Procodile Usage

Installation

Eozilla Procodile is distributed by the light-weight Python package procodile. Depending on your package manager, use one of the following:

pypi install procodile

conda install procodile

pixi add procodile

API Overview

The package procodile comprises just a few handy top-level components:

class ProcessRegistry - to register your Python functions as processes in a central collection. Each process consists of one or more Python functions with explicitly defined dependencies. Internally, these functions are represented as Workflow objects and orchestrated according to their dependency graph. From the perspective of a Python API user, each workflow is represented as a Process, abstracting away the implementation details of a workflow and its step execution dependencies.
class ExcecutionRequest - used to programmatically execute your processes from Python code, for example in a unit test or in a custom application.
class JobContext - used inside your process implementations to report progress or check for client-side cancellation.
function new_cli() - creates a CLI for the processes in the registry.

Development Recipe

Framework usage is simple, it is a 3-step process:

Populate process registry with process(es) derived from your Python functions.
Define a CLI instance from that process registry.
Define an entry point script for the CLI instance, so you can run your package as an application.
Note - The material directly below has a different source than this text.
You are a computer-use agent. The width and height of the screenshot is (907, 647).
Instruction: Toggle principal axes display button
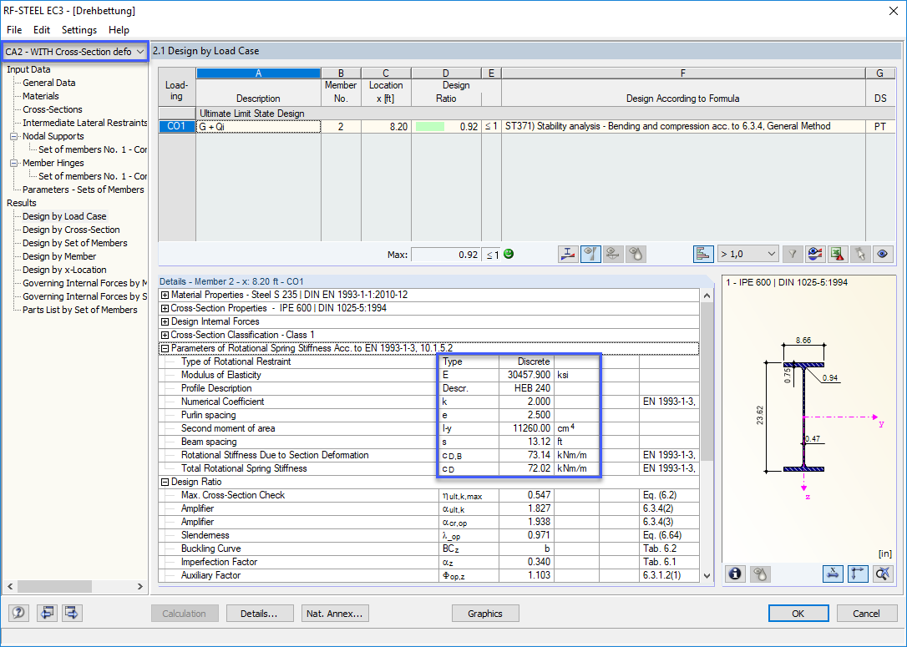click(857, 574)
The steps are explained in more detail in the following.

1. Populate process registry

First, you'll create a process registry object of type ProcessRegistry. For each process you plan to expose you implement a workflow that comprises a single or multiple Python functions:

To define a entry point to the process, write a Python function and decorate it with @registry.main. This registers the function as an exposed, executable process.
This entry point supports both simple processes (using only main) and multi-step workflows (using main with additional steps).
To do this, add steps using the @your_function.step decorator, where your_function is the function decorated with @registry.main.

Each step is registered as part of the workflow and enables more complex, structured execution logic.

Please see Workflows documentation to learn more about it.

The ctx object of type JobContext can be used to report progress and to check for job cancellation. You can get the job context inside the function body via JobContext.get() or declare it as a function argument of type JobContext.

Process inputs, such as the arguments path or factor above, can be further specified by pydantic.Field annotations. Field annotations for an argument can be provided via the inputs dictionary passed to the [main][procodile.WorkflowRegsitry.main] or [process][procodile.WorkflowRegsitry.process] and [step][procodile.Workflow.step] decorators, or preferably as part of the type declaration using the Python Annotated special form. An example for the latter is factor: Annotated[float, Field(title="Scaling factor", gt=0., le=10.)] = 1.0.

Use main decorator to express a process that comprises multiple steps that require a reference to the main entry point.

Use process decorator to express a process that has no steps, hence requires no reference to a main step.

This is purely for semantic reasons, in fact, the process decorator is an alias for main decorator.

Should your process have many arguments, you may consider defining them elsewhere in a dedicated pydantic Model derived from pydantic.BaseModel, pass it as single parameter to your function, and pass inputs_arg=True to the @process decorator. Now the generated process description will report the class' fields as inputs rather than the model class as single input. Conceptually:

from typing import Annotated

from pydantic import BaseModel, Field
from procodile import JobContext, ProcessRegistry


class ArgsModel(BaseModel):
    # Required positional arguments
    arg1: Annotated[Type1, Field(..., **Specs1]
    arg2: Annotated[Type2, Field(..., **Specs2]
    # ...
    # Optional keyword arguments
    kwarg1: Annotated[Type1, Field(..., Specs1] = Default1
    kwarg2: Annotated[Type2, Field(..., Specs2] = Default2
    # ...

    registry = ProcessRegistry()

@registry.process(inputs_arg=True)
def my_func(args: ArgsModel) -> MyResult:
    ...

2. Define CLI instance

In a second step you define an instance of a common process CLI and pass it a reference to your registry instance. In my_app/cli.py:

from procodile.cli import new_cli

# The CLI with a basic set of commands.
# The `cli` is a Typer application of type `typer.Typer()`,
# so can use the instance to register your own commands.
cli = new_cli(registry="my_app.processes:registry", name="my-app", version="0.5.0")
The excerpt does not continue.